- Born: August 17, 1930 New Britain, Connecticut
- Died: October 12, 1982 (aged 52) Berkeley, California
- Education: Harvard University (BA, PhD)
- Known for: Gas-phase ion chemistry Chemical education
- Awards: National Academy of Sciences Alfred P. Sloan Fellow
- Scientific career
- Fields: Physical chemistry
- Workplaces: University of California, Berkeley
- Doctoral advisor: George Kistiakowsky
- Notable students: Yuan T. Lee

= Bruce H. Mahan =

American chemist

Bruce Herbert Mahan (August 17, 1930 – October 12, 1982) was an American physical chemist and professor of chemistry at the University of California, Berkeley known for his work in the fundamentals of chemical reactions and devotion to chemistry education. He was the doctoral advisor of Nobel laureate Yuan T. Lee.

==Early life==
Bruce Mahan was born August 17, 1930, and was the son of Arthur E. Mahan and Clara Blanche Gray Mahan and grew up in New Britain, Connecticut. He was the youngest of three children.

==Harvard==
He entered Harvard College in 1948 on a fellowship and graduated with an A.B. degree in chemistry in 1952 as one of the top students. He continued with his doctoral work at Harvard working with the physical chemist George Kistiakowsky on the photolysis of methyl ketene. He received his Ph.D. in 1956.

==Berkeley==
Mahan was hired as an instructor in the department of chemistry at the University of California at Berkeley in 1956 and he remained there throughout his career. In 1959 he was an assistant professor and became department chair in 1968.

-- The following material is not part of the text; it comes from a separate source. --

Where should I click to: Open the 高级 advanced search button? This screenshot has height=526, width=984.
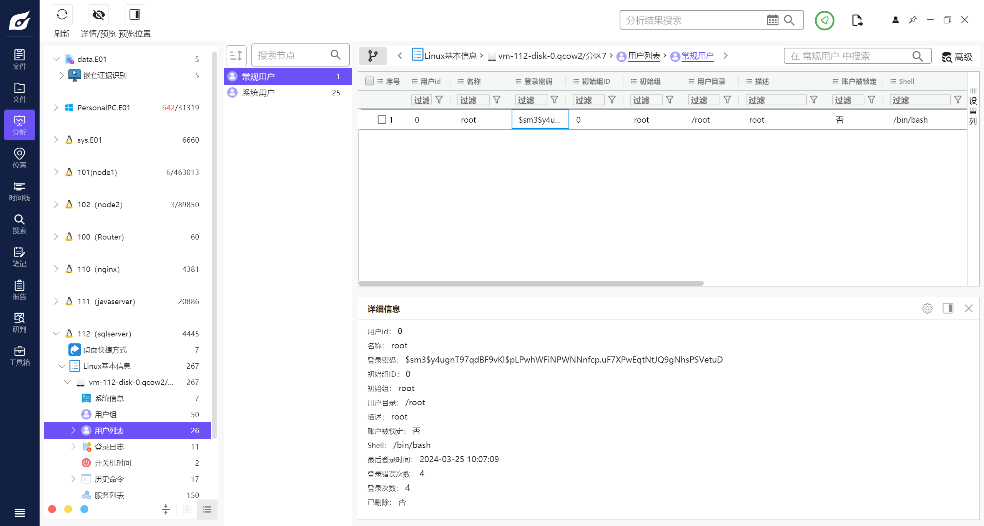[957, 57]
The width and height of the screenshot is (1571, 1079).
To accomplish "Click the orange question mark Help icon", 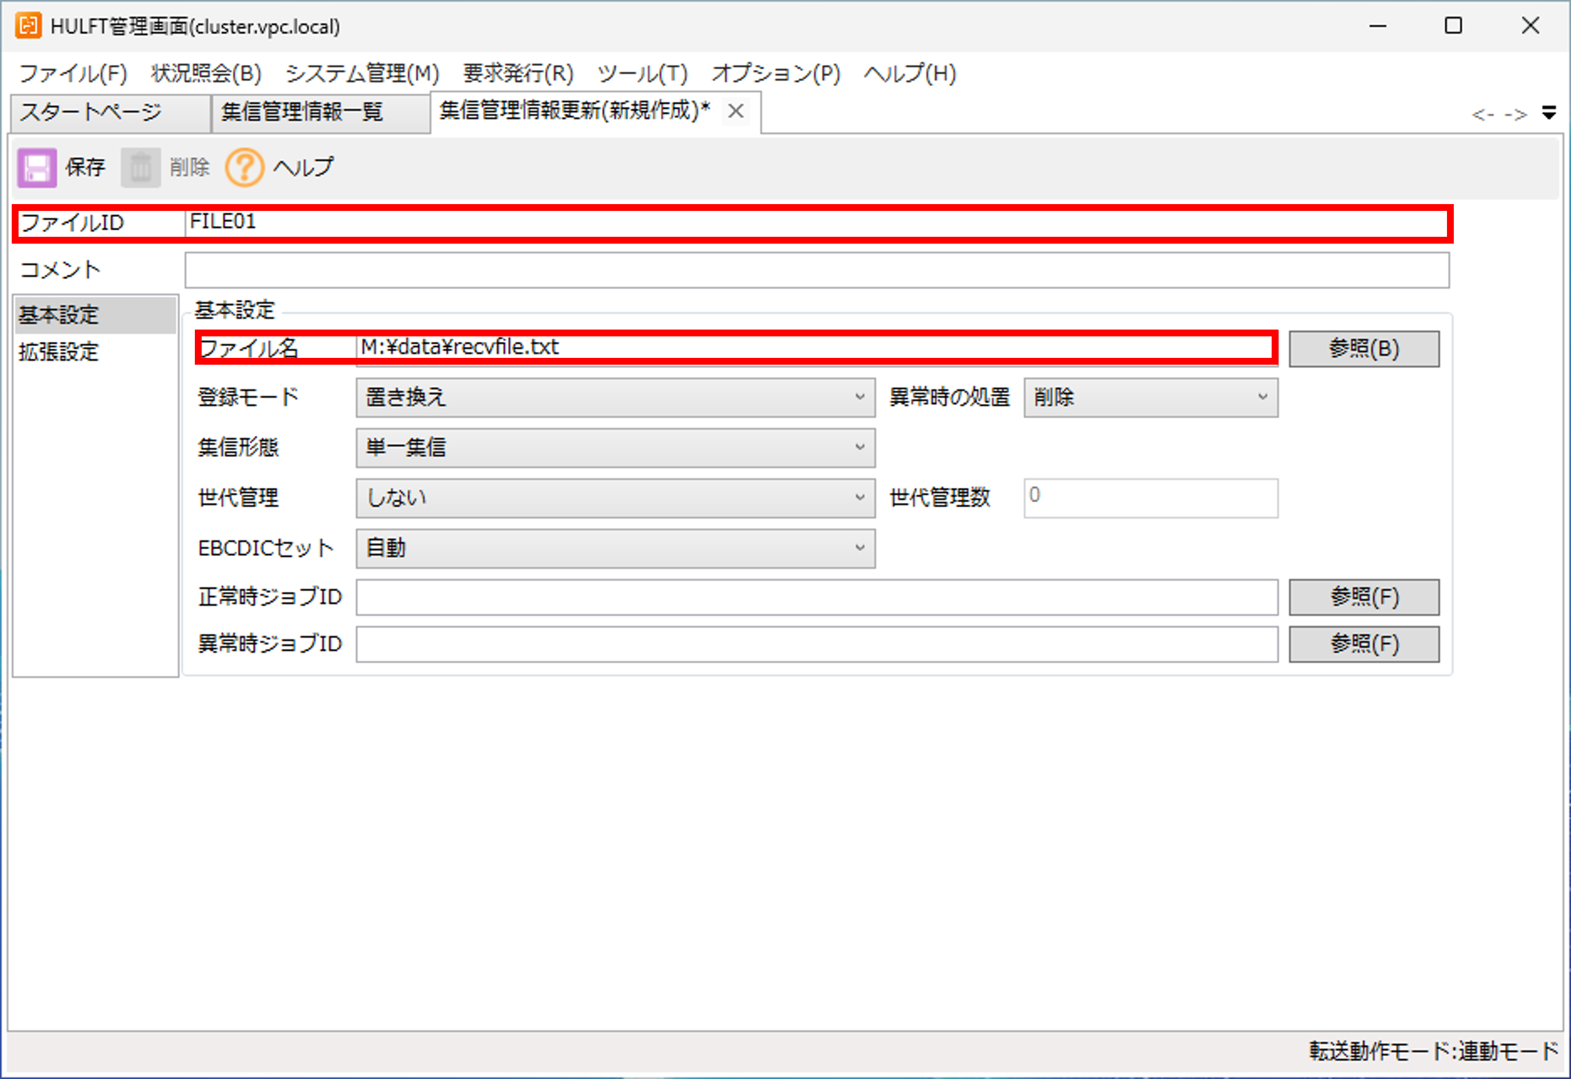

Mahan's research was in the area of gas phase kinetics and photolysis, particularly gas-phase ion chemistry and energy transfer. Yuan T. Lee received his Ph.D. degree in 1965 under his direction and went on to win the Nobel Prize in Chemistry in 1986.

He was diagnosed with amyotrophic lateral sclerosis in 1975 and died October 12, 1982, at the age of 52.

==Textbooks==
Mahan published Elementary Chemical Thermodynamics in 1963 and University Chemistry in 1965. The latter was described by Ignacio Tinoco as "the model for all high-level freshman texts used today."

==Awards and honors==
He was an Alfred P. Sloan Fellow 1963-1965 and received the gold medal California Section Award of the American Chemical Society in 1968; he was elected to the National Academy of Sciences in 1976.

The Bruce H. Mahan Chair in Physical Chemistry was established in 2005 and was held by David Chandler until his death. The Bruce H. Mahan Teaching Award is given to outstanding graduate student chemistry instructors at University of California, Berkeley.